Work task =>
Your task is to output all the records below, word for word.

-- Data to examine follows --

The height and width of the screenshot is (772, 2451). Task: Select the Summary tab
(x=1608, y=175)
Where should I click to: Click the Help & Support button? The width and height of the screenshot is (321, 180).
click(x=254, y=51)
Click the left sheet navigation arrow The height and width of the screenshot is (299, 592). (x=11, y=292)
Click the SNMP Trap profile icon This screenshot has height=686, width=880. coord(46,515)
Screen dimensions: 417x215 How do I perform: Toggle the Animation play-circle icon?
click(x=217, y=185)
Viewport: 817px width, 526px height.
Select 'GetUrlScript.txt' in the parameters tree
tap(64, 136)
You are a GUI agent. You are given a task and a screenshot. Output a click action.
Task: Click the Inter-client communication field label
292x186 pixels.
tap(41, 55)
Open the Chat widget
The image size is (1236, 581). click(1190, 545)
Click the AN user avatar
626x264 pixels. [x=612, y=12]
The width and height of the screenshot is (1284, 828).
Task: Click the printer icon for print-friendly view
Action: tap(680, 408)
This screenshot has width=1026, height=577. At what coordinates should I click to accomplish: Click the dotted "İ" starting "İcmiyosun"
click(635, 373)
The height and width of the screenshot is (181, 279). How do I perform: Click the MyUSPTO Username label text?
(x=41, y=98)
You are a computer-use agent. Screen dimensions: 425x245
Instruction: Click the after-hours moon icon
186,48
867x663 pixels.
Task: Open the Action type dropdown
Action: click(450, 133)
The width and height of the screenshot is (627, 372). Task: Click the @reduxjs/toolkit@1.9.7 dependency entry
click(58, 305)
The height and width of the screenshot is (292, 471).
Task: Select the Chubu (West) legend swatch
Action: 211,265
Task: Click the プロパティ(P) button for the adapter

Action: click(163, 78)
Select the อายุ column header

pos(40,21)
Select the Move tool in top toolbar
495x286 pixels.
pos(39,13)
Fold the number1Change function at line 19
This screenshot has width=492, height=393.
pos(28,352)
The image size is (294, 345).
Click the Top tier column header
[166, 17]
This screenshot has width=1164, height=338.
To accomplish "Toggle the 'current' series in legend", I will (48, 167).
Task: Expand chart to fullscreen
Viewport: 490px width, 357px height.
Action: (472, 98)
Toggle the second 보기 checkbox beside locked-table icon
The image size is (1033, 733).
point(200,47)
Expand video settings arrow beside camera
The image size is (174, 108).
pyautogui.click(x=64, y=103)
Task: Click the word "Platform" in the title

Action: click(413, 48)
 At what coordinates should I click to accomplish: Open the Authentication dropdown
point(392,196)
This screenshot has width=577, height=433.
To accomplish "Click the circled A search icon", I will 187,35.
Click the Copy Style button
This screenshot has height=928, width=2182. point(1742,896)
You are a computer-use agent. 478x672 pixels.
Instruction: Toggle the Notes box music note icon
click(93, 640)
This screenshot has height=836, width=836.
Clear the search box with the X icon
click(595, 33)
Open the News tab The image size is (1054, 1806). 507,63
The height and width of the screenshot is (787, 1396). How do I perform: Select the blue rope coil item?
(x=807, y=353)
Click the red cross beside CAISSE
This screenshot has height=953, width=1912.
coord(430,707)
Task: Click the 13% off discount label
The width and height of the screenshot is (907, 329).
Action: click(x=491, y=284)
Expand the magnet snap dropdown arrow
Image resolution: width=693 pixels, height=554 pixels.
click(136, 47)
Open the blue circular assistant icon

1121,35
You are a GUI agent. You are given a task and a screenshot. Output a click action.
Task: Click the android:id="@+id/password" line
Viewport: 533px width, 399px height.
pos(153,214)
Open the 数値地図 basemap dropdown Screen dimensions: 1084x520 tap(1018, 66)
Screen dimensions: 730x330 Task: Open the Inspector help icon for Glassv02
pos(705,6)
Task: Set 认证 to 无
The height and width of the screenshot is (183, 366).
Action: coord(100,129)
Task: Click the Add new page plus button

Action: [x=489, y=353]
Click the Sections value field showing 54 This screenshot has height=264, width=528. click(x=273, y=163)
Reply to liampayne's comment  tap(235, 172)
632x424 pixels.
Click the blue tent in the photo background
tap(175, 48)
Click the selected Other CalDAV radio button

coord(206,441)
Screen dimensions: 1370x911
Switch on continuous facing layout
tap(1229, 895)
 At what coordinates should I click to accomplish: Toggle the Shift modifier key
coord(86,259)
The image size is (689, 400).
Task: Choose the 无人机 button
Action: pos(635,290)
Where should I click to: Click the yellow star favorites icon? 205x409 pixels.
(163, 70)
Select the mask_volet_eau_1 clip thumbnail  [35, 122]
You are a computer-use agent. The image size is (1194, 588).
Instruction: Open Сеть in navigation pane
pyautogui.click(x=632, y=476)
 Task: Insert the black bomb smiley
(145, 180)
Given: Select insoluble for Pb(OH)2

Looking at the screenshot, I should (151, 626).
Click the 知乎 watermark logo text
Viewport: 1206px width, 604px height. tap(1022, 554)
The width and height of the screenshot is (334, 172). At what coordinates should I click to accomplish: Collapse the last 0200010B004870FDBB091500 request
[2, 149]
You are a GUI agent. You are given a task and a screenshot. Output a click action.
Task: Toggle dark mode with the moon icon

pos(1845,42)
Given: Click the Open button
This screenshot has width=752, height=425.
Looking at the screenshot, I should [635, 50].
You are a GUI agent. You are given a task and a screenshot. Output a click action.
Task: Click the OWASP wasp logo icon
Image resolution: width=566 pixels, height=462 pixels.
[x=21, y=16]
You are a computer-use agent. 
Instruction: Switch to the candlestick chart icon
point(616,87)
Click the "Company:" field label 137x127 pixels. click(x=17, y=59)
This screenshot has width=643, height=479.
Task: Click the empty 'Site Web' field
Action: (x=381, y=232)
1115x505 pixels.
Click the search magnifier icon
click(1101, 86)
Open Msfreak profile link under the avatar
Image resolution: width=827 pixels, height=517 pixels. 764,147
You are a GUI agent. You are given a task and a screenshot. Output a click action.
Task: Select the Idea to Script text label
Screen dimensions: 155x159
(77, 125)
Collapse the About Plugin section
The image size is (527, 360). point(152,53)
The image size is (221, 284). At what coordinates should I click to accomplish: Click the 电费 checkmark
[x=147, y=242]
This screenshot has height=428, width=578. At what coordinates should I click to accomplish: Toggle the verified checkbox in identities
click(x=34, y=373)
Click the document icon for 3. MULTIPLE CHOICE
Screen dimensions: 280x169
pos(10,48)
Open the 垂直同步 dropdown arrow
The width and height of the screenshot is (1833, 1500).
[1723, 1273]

-- Data to examine concluded --

The answer =>
The height and width of the screenshot is (772, 2451). Task: Select the Summary tab
(x=1608, y=175)
Where should I click to: Click the Help & Support button? The width and height of the screenshot is (321, 180).
click(x=254, y=51)
Click the left sheet navigation arrow The height and width of the screenshot is (299, 592). (x=11, y=292)
Click the SNMP Trap profile icon This screenshot has height=686, width=880. coord(46,515)
Screen dimensions: 417x215 How do I perform: Toggle the Animation play-circle icon?
click(x=217, y=185)
Viewport: 817px width, 526px height.
Select 'GetUrlScript.txt' in the parameters tree
tap(64, 136)
You are a GUI agent. You are given a task and a screenshot. Output a click action.
Task: Click the Inter-client communication field label
292x186 pixels.
tap(41, 55)
Open the Chat widget
The image size is (1236, 581). click(1190, 545)
Click the AN user avatar
626x264 pixels. [x=612, y=12]
The width and height of the screenshot is (1284, 828).
Task: Click the printer icon for print-friendly view
Action: tap(680, 408)
This screenshot has width=1026, height=577. At what coordinates should I click to accomplish: Click the dotted "İ" starting "İcmiyosun"
click(635, 373)
The height and width of the screenshot is (181, 279). How do I perform: Click the MyUSPTO Username label text?
(x=41, y=98)
You are a computer-use agent. Screen dimensions: 425x245
Instruction: Click the after-hours moon icon
186,48
867x663 pixels.
Task: Open the Action type dropdown
Action: click(450, 133)
The width and height of the screenshot is (627, 372). Task: Click the @reduxjs/toolkit@1.9.7 dependency entry
click(58, 305)
The height and width of the screenshot is (292, 471).
Task: Select the Chubu (West) legend swatch
Action: 211,265
Task: Click the プロパティ(P) button for the adapter

Action: click(163, 78)
Select the อายุ column header

pos(40,21)
Select the Move tool in top toolbar
495x286 pixels.
pos(39,13)
Fold the number1Change function at line 19
This screenshot has width=492, height=393.
pos(28,352)
The image size is (294, 345).
Click the Top tier column header
[166, 17]
This screenshot has width=1164, height=338.
To accomplish "Toggle the 'current' series in legend", I will (48, 167).
Task: Expand chart to fullscreen
Viewport: 490px width, 357px height.
Action: (472, 98)
Toggle the second 보기 checkbox beside locked-table icon
The image size is (1033, 733).
point(200,47)
Expand video settings arrow beside camera
The image size is (174, 108).
pyautogui.click(x=64, y=103)
Task: Click the word "Platform" in the title

Action: click(413, 48)
 At what coordinates should I click to accomplish: Open the Authentication dropdown
point(392,196)
This screenshot has width=577, height=433.
To accomplish "Click the circled A search icon", I will 187,35.
Click the Copy Style button
This screenshot has height=928, width=2182. point(1742,896)
You are a computer-use agent. 478x672 pixels.
Instruction: Toggle the Notes box music note icon
click(93, 640)
This screenshot has height=836, width=836.
Clear the search box with the X icon
click(595, 33)
Open the News tab The image size is (1054, 1806). 507,63
The height and width of the screenshot is (787, 1396). How do I perform: Select the blue rope coil item?
(x=807, y=353)
Click the red cross beside CAISSE
This screenshot has height=953, width=1912.
coord(430,707)
Task: Click the 13% off discount label
The width and height of the screenshot is (907, 329).
Action: click(x=491, y=284)
Expand the magnet snap dropdown arrow
Image resolution: width=693 pixels, height=554 pixels.
click(136, 47)
Open the blue circular assistant icon

1121,35
You are a GUI agent. You are given a task and a screenshot. Output a click action.
Task: Click the android:id="@+id/password" line
Viewport: 533px width, 399px height.
pos(153,214)
Open the 数値地図 basemap dropdown Screen dimensions: 1084x520 tap(1018, 66)
Screen dimensions: 730x330 Task: Open the Inspector help icon for Glassv02
pos(705,6)
Task: Set 认证 to 无
The height and width of the screenshot is (183, 366).
Action: coord(100,129)
Task: Click the Add new page plus button

Action: [x=489, y=353]
Click the Sections value field showing 54 This screenshot has height=264, width=528. click(x=273, y=163)
Reply to liampayne's comment  tap(235, 172)
632x424 pixels.
Click the blue tent in the photo background
tap(175, 48)
Click the selected Other CalDAV radio button

coord(206,441)
Screen dimensions: 1370x911
Switch on continuous facing layout
tap(1229, 895)
 At what coordinates should I click to accomplish: Toggle the Shift modifier key
coord(86,259)
The image size is (689, 400).
Task: Choose the 无人机 button
Action: pos(635,290)
Where should I click to: Click the yellow star favorites icon? 205x409 pixels.
(163, 70)
Select the mask_volet_eau_1 clip thumbnail  [35, 122]
You are a computer-use agent. The image size is (1194, 588).
Instruction: Open Сеть in navigation pane
pyautogui.click(x=632, y=476)
 Task: Insert the black bomb smiley
(145, 180)
Given: Select insoluble for Pb(OH)2

Looking at the screenshot, I should (151, 626).
Click the 知乎 watermark logo text
Viewport: 1206px width, 604px height. tap(1022, 554)
The width and height of the screenshot is (334, 172). At what coordinates should I click to accomplish: Collapse the last 0200010B004870FDBB091500 request
[2, 149]
You are a GUI agent. You are given a task and a screenshot. Output a click action.
Task: Toggle dark mode with the moon icon

pos(1845,42)
Given: Click the Open button
This screenshot has width=752, height=425.
Looking at the screenshot, I should [635, 50].
You are a GUI agent. You are given a task and a screenshot. Output a click action.
Task: Click the OWASP wasp logo icon
Image resolution: width=566 pixels, height=462 pixels.
[x=21, y=16]
You are a computer-use agent. 
Instruction: Switch to the candlestick chart icon
point(616,87)
Click the "Company:" field label 137x127 pixels. click(x=17, y=59)
This screenshot has width=643, height=479.
Task: Click the empty 'Site Web' field
Action: (x=381, y=232)
1115x505 pixels.
Click the search magnifier icon
click(1101, 86)
Open Msfreak profile link under the avatar
Image resolution: width=827 pixels, height=517 pixels. 764,147
You are a GUI agent. You are given a task and a screenshot. Output a click action.
Task: Select the Idea to Script text label
Screen dimensions: 155x159
(77, 125)
Collapse the About Plugin section
The image size is (527, 360). point(152,53)
The image size is (221, 284). At what coordinates should I click to accomplish: Click the 电费 checkmark
[x=147, y=242]
This screenshot has height=428, width=578. At what coordinates should I click to accomplish: Toggle the verified checkbox in identities
click(x=34, y=373)
Click the document icon for 3. MULTIPLE CHOICE
Screen dimensions: 280x169
pos(10,48)
Open the 垂直同步 dropdown arrow
The width and height of the screenshot is (1833, 1500).
[1723, 1273]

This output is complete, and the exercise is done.